[EXTRACT PROVIDED]
OOM on 32gb / diffusers
#25
by
xtat
- opened
Is there something special that I need to do to get it to fit in 32gb on diffusers?
I am using the example code from the diffusers PR
import torch
from diffusers.pipelines.ltx2 import LTX2ImageToVideoPipeline
from diffusers.pipelines.ltx2.export_utils import encode_video
from diffusers.utils import load_image
pipe = LTX2ImageToVideoPipeline.from_pretrained(
"Lightricks/LTX-2", torch_dtype=torch.bfloat16
)
pipe.enable_model_cpu_offload()
image = load_image(
"https://huggingface.co/datasets/huggingface/documentation-images/resolve/main/diffusers/astronaut.jpg"
)
prompt = "An astronaut hatches from a fragile egg on the surface of the Moon, the shell cracking and peeling apart in gentle low-gravity motion. Fine lunar dust lifts and drifts outwa>
negative_prompt = "shaky, glitchy, low quality, worst quality, deformed, distorted, disfigured, motion smear, motion artifacts, fused fingers, bad anatomy, weird hand, ugly, transitio>
frame_rate = 24.0
video, audio = pipe(
image=image,
prompt=prompt,
negative_prompt=negative_prompt,
width=768,
height=512,
num_frames=121,
frame_rate=frame_rate,
num_inference_steps=20,
guidance_scale=4.0,
output_type="np",
return_dict=False,
)
video = (video * 255).round().astype("uint8")
video = torch.from_numpy(video)
encode_video(
video[0],
fps=frame_rate,
audio=audio[0].float().cpu(),
audio_sample_rate=pipe.vocoder.config.output_sampling_rate,
output_path="ltx2_sample.mp4",
)
[/EXTRACT PROVIDED]
TASKS FOR THIS EXERCISE:
1: In the out-of-memory thread, what number of frames does the code request?
2: Reproduce the stretch of the out-of-memory thread from "I am using the" through "pipe.enable_model_cpu_offload()".
The listing after this point is separate from the out-of-memory thread.
[INPUT DATA]
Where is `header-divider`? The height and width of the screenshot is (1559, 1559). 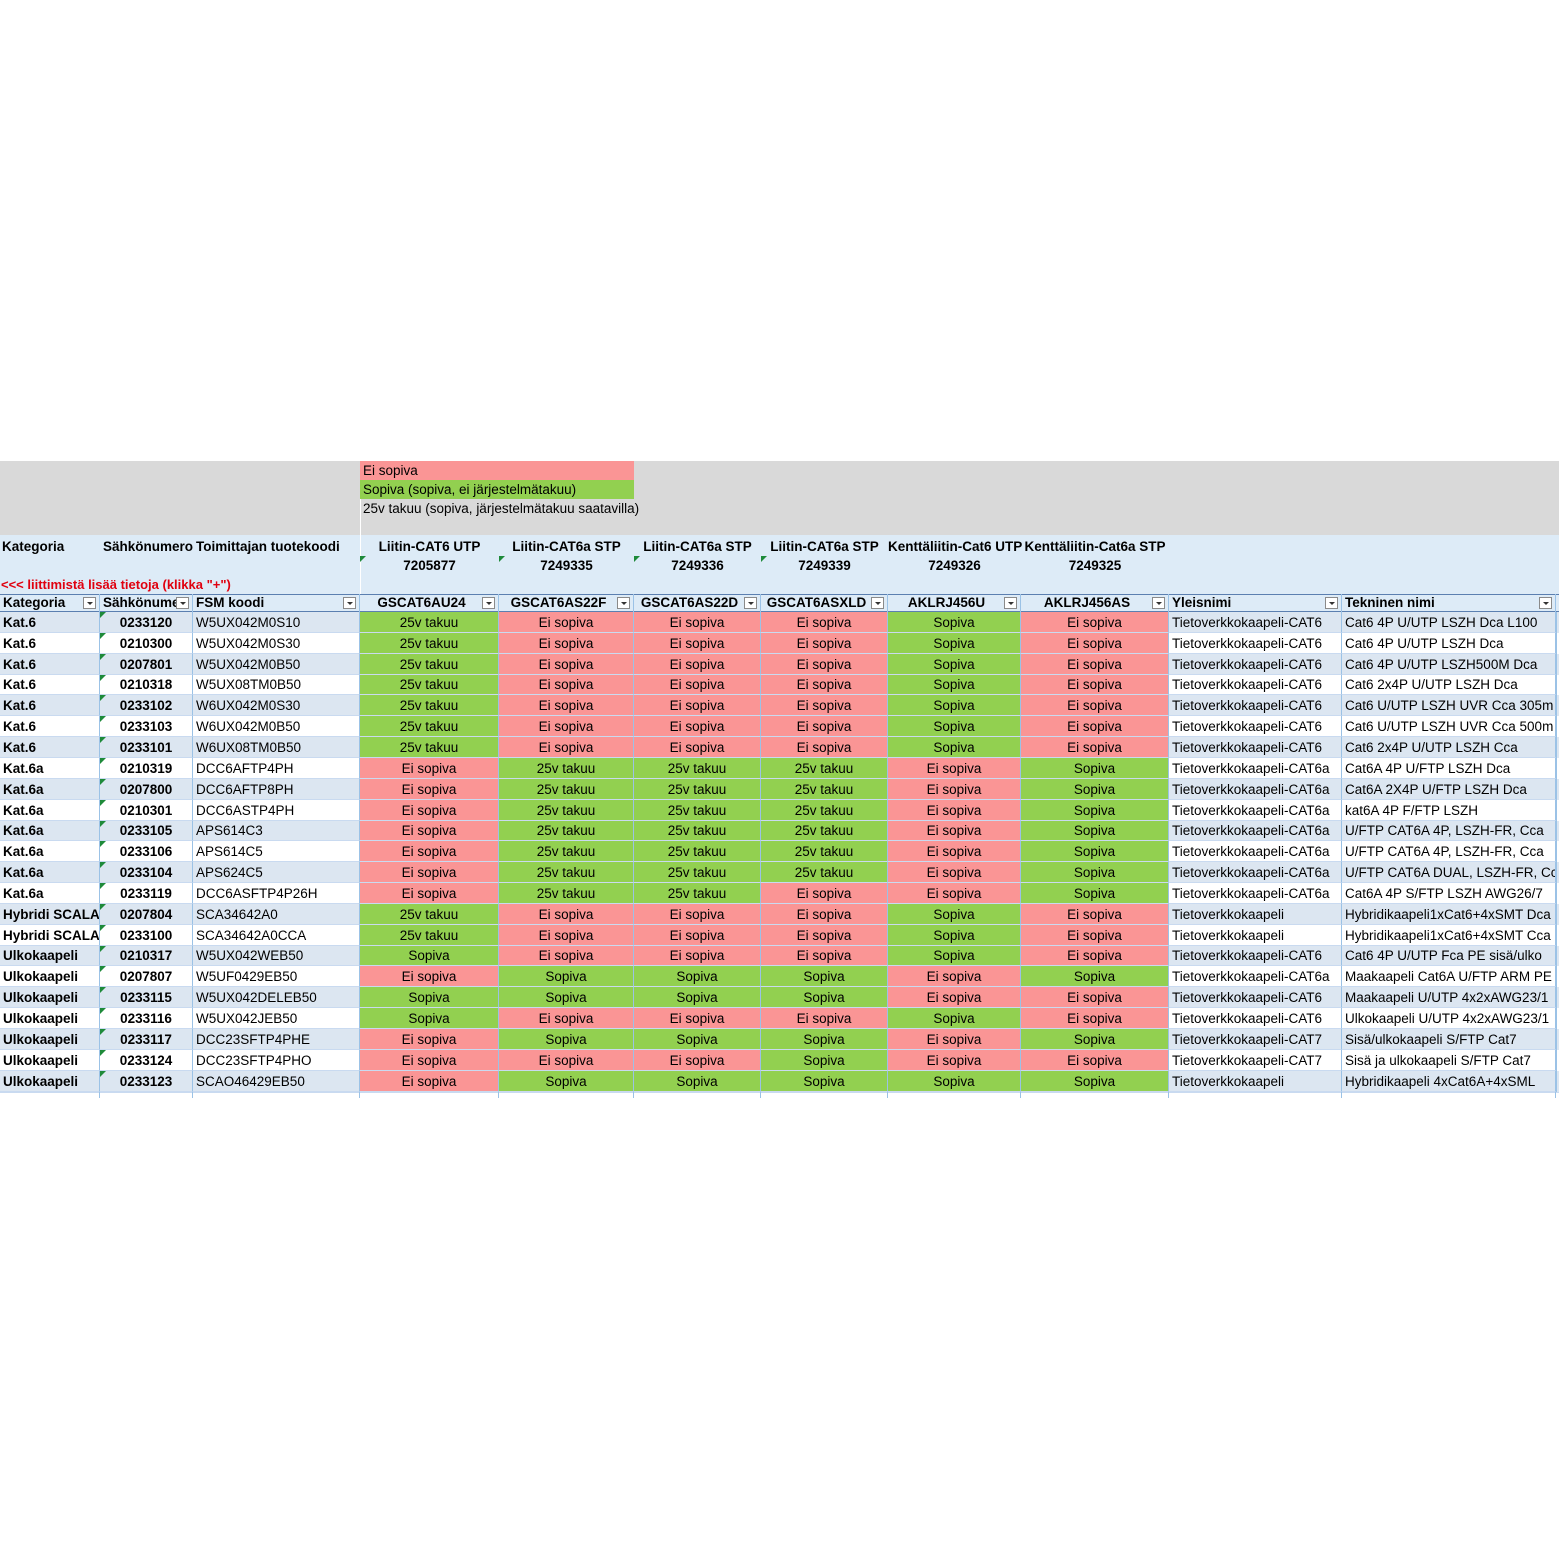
[/INPUT DATA]
RESULTS FOR THE EXERCISE:
1: 121

2:
I am using the example code from the diffusers PR
import torch
from diffusers.pipelines.ltx2 import LTX2ImageToVideoPipeline
from diffusers.pipelines.ltx2.export_utils import encode_video
from diffusers.utils import load_image
pipe = LTX2ImageToVideoPipeline.from_pretrained(
"Lightricks/LTX-2", torch_dtype=torch.bfloat16
)
pipe.enable_model_cpu_offload()